Report: Latinos Believe in Better Ways to Improve Safety Than Funding Police

May 17, 2022
4:00 PM

Image by Aliana Margarita Bigio-Alcoba/Mijente

Almost all Latinos believe there are better ways to make their communities safer than simply funding police departments, according to a first-of-its-kind study conducted by Mijente and other groups.

In “Futuro y Esperanza: Latinx Perspectives on Policing and Safety,” 93 percent of the Latinos surveyed believe that making their communities safer requires “investing money in things that prevent crime from happening in the first place, such as good schools, access to good-paying jobs, and affordable housing, instead of just funding police to respond to it.”

Most Latinos (62 percent) also say they or a loved one have had negative or even “unsafe” experiences with police, though the prevalence of such experiences varies across race, class, and gender.

While 52 percent of all Latino respondents said they have been stopped by the police, the rate increases to 67 percent for Afro-Latino and drops to 51 percent for Latinos who identify as white. The experience was more common among Latinos in the Midwest and West, in non-urban areas, and also among multiracial Latinos compared to white Latinos.

“Forty-four percent (44%) of Afro-Latinxs say a police officer has been aggressive with them, versus 19% of respondents who identify as white,” write the authors.

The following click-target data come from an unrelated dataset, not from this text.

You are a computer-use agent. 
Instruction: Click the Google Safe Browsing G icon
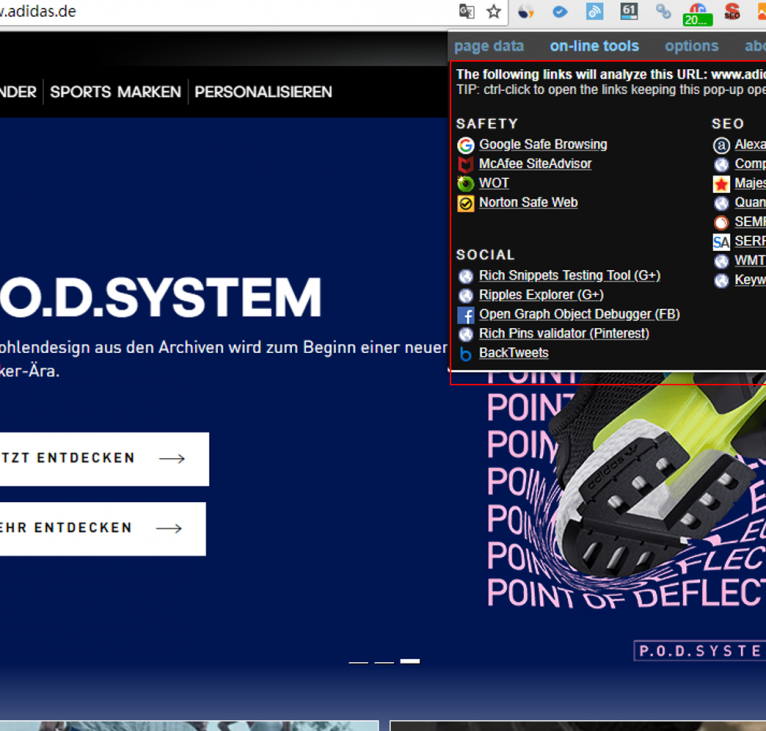465,145
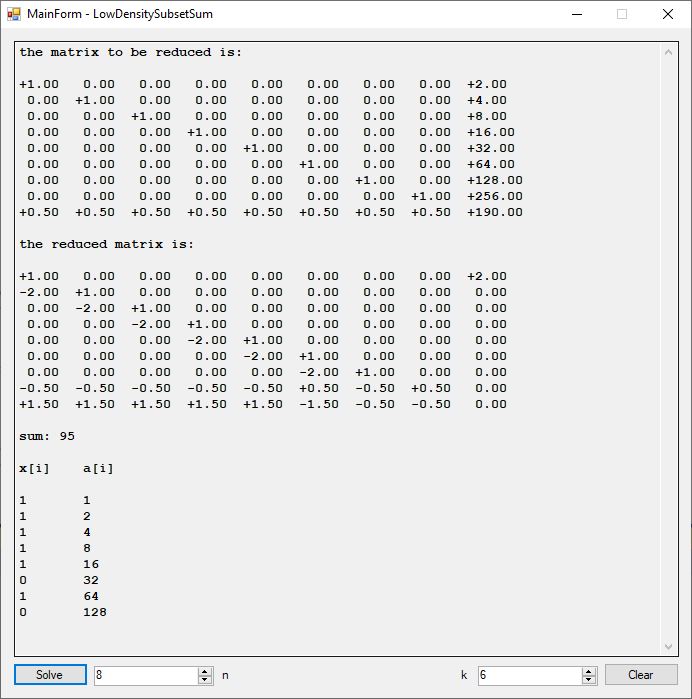Close the MainForm window
Screen dimensions: 692x699
(x=668, y=14)
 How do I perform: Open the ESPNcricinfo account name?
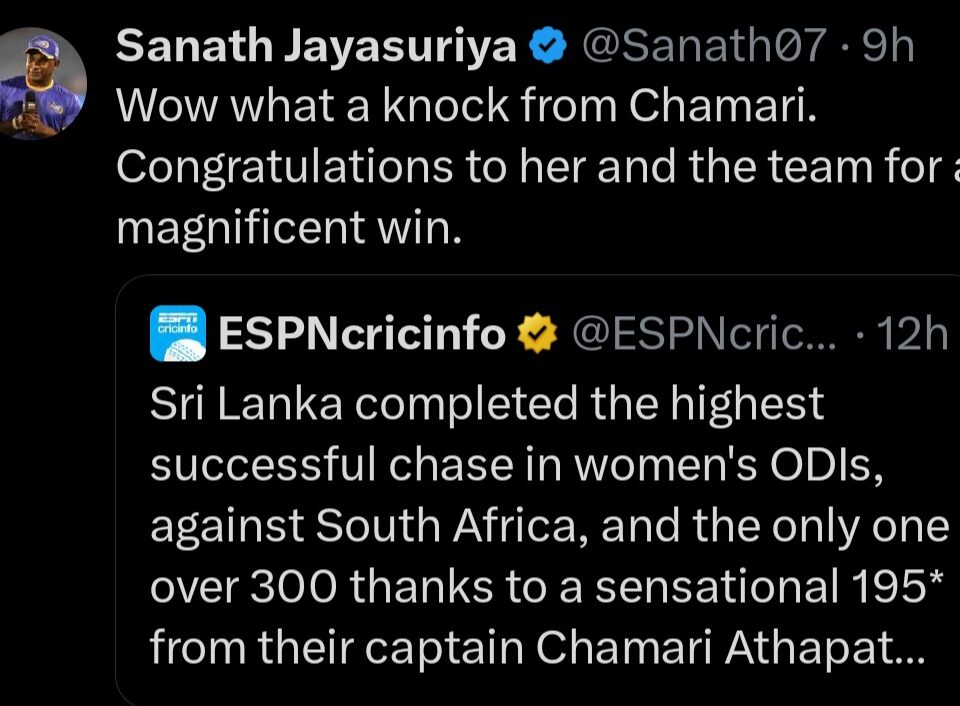[362, 333]
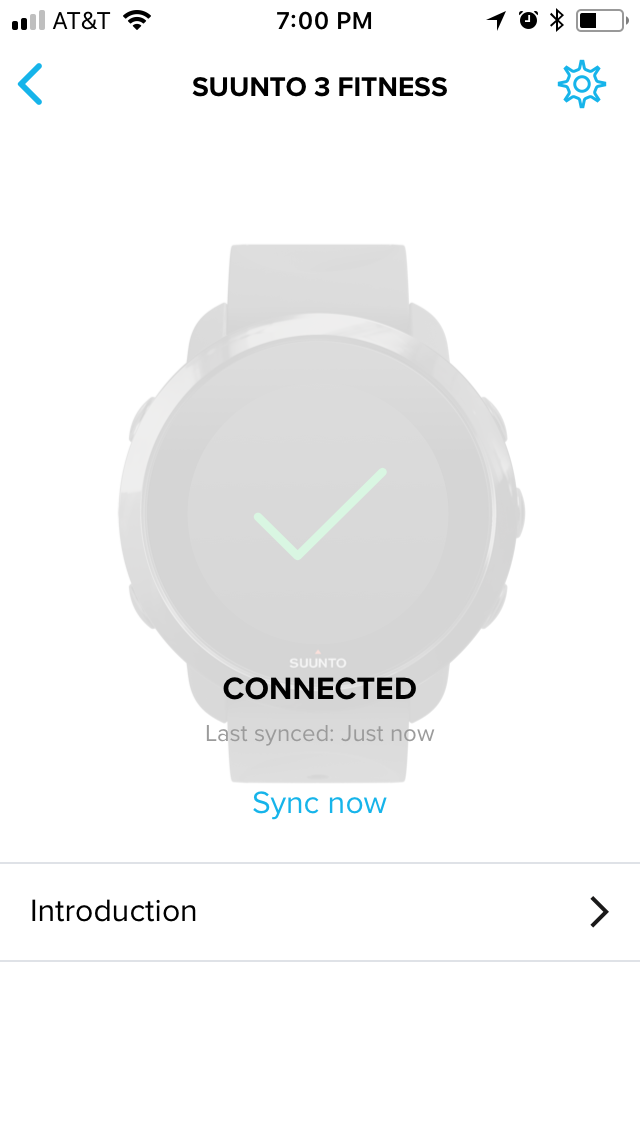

And despite strong support for police among Republicans in the general population, almost half of Latino Republicans surveyed (45 percent) said police abuse their power with people of color.

“Most of the time, [the police] would stop me for, let’s say, any reason. They automatically thought that I wasn’t here legally, that I didn’t have papers. That’s what I have to say about racism and them thinking that we’re all here illegally,” said a 37-year-old Spanish-speaking Latino Republican from Texas.

“[The police] have stopped me and I was pretty sure I wasn’t in trouble or anything, and they gave me tickets two times,” said a 40-year-old Republican from Arizona “It’s always your word against theirs.”

One in 10 Latinos reports having police point a gun at them, which increases to one in three for Afro-Latinos. Almost one in four (23 percent) of all Latinos say a police officer has pointed a gun at them or a loved one.

“When I was driving down I-95 from Orlando to Miami, I was pulled over. [The police] asked me to reach for my driver’s license. When I reached for my driver’s license, the cop pulled his gun out on me,” recounted a 34-year-old man from Florida who identified as Independent but leaned Democratic. “There’s stories like this, where I hear from people I know from my community, from other people’s communities, from different people I know, from people of color, and the stories don’t compare to those of my white counterparts.”

While only 22 percent of white Latinos say they have avoided calling the police for fear that it might make the situation worse, the rate nearly doubles to 41 percent for Black Latinos.

“A majority believe that people of color (73%) and undocumented Latinxs (76%) often feel unsafe calling the police,” according to the study.

“It feels like they have power over you. No matter how you’re interacting, whether it’s good or bad or positive or negative, there is this feeling that they do have this power that you don’t have,” said a 47-year-old Democratic-leaning Independent woman from New Mexico. “There is this feeling that if this suddenly turned bad—and as a woman you feel like, would I be able to protect myself? For us, it’s a different thing.”

The study was conducted by Mijente, a national Latino organizing group focused on social, economic, and environmental justice, together with public-opinion research firm Perry Undem, the Center for Advancing Innovative Policy, and the Community Resource Hub for Safety and Accountability, which advocates for reforms in law enforcement and criminal justice.